David Martinon, ambassadeur en charge de la cyberdiplomatie et de l’économie numérique.

Nous avons eu le privilège de bénéficier d’une intervention de David Martinon, ambassadeur en charge de la cyberdiplomatie, pour conclure le cycle des conférences/débats consacrée à la géopolitique du cyberespace.
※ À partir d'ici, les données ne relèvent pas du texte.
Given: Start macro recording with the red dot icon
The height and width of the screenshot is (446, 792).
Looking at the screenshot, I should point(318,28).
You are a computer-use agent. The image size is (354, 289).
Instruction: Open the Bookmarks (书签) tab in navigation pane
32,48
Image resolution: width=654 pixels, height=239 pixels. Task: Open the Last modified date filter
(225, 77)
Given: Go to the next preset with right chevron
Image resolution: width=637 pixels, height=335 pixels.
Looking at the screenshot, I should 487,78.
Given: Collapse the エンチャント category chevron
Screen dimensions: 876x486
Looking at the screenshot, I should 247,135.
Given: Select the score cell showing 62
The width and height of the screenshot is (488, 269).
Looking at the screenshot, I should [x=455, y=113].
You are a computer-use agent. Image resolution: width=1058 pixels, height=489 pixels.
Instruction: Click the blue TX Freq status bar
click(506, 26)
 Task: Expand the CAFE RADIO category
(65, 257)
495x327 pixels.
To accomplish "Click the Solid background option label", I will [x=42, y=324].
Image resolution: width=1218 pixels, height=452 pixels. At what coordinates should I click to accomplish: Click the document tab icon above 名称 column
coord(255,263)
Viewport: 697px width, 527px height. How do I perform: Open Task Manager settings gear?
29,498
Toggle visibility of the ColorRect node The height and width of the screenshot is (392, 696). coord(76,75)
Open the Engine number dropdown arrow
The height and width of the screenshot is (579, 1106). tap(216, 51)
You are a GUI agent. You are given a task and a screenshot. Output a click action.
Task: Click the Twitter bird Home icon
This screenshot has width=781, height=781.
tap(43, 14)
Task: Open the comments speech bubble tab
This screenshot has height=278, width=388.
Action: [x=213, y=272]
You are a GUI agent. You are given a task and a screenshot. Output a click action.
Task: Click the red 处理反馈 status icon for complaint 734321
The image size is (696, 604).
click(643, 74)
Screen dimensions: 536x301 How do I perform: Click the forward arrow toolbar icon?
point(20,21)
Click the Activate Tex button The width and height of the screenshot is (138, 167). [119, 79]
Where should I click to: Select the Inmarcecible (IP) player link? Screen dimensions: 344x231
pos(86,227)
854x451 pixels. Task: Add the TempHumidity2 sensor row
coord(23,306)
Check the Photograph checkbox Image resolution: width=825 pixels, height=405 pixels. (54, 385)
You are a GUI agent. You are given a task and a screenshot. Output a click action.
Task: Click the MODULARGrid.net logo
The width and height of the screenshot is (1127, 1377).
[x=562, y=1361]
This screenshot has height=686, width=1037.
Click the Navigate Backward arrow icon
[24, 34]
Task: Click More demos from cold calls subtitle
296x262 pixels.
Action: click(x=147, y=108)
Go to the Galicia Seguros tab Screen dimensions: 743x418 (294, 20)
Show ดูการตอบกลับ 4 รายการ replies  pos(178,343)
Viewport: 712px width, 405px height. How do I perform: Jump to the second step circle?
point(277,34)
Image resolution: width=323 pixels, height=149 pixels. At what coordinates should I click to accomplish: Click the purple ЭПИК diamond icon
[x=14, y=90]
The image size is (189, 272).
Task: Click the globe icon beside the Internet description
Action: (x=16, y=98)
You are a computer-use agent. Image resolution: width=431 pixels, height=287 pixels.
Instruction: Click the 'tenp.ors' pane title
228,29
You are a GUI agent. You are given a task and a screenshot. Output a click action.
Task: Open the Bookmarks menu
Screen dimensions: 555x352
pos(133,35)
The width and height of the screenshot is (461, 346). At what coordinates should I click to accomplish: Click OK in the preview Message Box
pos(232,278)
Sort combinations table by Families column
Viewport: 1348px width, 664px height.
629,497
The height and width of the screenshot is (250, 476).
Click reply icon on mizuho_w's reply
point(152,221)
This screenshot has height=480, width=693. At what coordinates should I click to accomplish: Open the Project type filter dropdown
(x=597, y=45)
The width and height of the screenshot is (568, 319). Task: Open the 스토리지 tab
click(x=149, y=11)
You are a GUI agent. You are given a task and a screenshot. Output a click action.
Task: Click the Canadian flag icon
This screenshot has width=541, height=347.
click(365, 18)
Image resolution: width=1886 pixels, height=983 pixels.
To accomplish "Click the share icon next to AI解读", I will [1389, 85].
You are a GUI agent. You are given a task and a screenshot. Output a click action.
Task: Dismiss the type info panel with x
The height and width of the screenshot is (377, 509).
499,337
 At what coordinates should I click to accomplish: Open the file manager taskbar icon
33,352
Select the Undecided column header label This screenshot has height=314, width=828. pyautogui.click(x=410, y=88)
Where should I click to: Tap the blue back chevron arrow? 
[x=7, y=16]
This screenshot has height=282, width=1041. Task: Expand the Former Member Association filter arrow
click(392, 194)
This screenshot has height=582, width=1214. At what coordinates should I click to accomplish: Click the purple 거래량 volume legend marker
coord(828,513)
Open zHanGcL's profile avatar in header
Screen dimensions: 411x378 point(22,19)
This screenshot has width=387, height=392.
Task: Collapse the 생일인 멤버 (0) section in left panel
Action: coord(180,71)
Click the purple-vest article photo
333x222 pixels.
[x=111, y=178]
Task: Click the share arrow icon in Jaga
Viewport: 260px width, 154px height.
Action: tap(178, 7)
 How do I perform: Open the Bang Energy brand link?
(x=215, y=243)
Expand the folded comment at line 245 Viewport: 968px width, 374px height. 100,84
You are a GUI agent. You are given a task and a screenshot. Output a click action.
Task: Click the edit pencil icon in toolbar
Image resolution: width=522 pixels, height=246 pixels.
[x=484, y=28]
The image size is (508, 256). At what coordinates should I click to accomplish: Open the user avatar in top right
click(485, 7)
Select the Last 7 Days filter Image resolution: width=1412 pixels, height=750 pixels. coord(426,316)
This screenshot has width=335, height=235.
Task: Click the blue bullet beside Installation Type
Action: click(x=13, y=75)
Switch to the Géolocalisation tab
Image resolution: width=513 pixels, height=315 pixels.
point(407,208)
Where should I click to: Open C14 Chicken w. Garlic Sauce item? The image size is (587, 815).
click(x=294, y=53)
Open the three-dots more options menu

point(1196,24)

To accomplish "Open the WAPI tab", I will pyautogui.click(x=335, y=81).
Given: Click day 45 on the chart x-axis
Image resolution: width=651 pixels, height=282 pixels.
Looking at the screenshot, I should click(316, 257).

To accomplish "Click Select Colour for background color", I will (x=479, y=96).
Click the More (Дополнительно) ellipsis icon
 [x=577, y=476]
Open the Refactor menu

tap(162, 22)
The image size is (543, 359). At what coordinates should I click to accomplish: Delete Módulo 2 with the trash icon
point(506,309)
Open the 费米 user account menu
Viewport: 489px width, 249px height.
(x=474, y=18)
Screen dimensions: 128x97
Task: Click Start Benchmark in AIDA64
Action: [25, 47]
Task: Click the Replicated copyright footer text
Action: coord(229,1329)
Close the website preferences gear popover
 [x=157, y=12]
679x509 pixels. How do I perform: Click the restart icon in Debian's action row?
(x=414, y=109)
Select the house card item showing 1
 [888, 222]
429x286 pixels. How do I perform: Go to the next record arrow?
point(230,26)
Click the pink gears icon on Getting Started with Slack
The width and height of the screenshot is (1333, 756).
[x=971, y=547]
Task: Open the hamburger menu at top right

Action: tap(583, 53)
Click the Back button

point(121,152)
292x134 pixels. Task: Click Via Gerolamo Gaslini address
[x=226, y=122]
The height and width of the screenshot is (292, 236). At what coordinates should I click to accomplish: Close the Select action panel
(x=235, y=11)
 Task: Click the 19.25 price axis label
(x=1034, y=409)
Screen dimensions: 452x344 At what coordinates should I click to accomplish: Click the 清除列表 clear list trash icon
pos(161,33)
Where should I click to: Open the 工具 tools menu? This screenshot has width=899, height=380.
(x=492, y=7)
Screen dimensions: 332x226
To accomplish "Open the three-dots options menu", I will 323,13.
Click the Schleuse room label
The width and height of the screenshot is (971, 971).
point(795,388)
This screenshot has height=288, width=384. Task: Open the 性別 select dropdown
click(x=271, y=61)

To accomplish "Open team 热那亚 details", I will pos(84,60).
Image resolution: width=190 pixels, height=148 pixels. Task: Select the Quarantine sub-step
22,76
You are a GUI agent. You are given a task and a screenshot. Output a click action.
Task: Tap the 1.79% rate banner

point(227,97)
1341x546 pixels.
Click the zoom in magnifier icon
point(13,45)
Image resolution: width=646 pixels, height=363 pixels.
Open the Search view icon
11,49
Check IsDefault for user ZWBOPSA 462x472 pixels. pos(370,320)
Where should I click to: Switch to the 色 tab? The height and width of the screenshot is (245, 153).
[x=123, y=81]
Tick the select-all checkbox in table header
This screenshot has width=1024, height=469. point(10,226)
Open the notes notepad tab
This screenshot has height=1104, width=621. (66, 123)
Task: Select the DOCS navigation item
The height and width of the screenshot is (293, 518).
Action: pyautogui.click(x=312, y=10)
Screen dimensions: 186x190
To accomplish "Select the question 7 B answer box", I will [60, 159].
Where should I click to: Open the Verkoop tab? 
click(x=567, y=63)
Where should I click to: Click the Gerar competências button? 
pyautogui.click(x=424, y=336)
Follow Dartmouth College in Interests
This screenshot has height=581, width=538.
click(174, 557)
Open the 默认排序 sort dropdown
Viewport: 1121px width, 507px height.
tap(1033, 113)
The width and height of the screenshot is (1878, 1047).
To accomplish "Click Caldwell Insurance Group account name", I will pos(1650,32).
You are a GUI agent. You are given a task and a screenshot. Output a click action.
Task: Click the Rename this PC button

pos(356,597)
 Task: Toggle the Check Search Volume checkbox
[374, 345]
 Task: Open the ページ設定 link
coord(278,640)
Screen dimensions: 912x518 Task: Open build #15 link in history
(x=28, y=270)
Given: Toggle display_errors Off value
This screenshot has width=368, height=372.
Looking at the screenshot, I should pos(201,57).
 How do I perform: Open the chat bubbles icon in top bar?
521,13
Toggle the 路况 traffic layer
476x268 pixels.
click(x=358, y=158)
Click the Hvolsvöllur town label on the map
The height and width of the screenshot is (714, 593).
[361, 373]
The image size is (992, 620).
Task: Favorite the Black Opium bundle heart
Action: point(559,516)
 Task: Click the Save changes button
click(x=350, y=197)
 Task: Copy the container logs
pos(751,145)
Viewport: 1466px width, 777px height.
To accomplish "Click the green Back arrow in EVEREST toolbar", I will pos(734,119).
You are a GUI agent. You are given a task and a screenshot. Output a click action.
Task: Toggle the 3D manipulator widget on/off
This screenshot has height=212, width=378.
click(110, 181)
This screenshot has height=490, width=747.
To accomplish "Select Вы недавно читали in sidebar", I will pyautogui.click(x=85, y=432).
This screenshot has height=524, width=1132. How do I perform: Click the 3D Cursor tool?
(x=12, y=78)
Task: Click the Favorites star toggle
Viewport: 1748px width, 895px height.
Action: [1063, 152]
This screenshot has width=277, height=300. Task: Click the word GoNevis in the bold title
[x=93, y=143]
Après nous avoir expliqué le rôle du cyber-ambassadeur, David Martinon a présenté aux auditeurs la position de la France sur la régulation internationale du cyberespace, position qu’il défend dans différentes enceintes comme le Groupe des experts gouvernementaux à l’ONU. Il a également pris le temps de brosser le tableau d’une situation complexe.

Il a rappelé que l’histoire de l’Internet, à l’exception des tous premiers contrats de recherche du gouvernement américain, a été faite par des professeurs, des chercheurs, des ingénieurs, puis des créateurs d’entreprises et surtout, les utilisateurs. Désormais, les Etats sans les acteurs privés seraient démunis face à la sophistication des technologies et l’ampleur des enjeux. Ils ont besoin du concours des acteurs privés pour promouvoir et protéger l’intérêt général. Pour autant, seuls les Etats sont réputés poursuivre l’intérêt public. Ce sont les Etats qui disposent de la légitimité démocratique pour représenter les gens, qui sont des citoyens avant même d’être des utilisateurs d’internet. On ne peut vouloir un Internet unique et non fragmenté et ne pas tenir compte de l’avis des Etats. Toute tentative de gouverner l’Internet en méprisant les responsabilités particulières des Etats et leurs préoccupations légitimes manquerait de la légitimité nécessaire.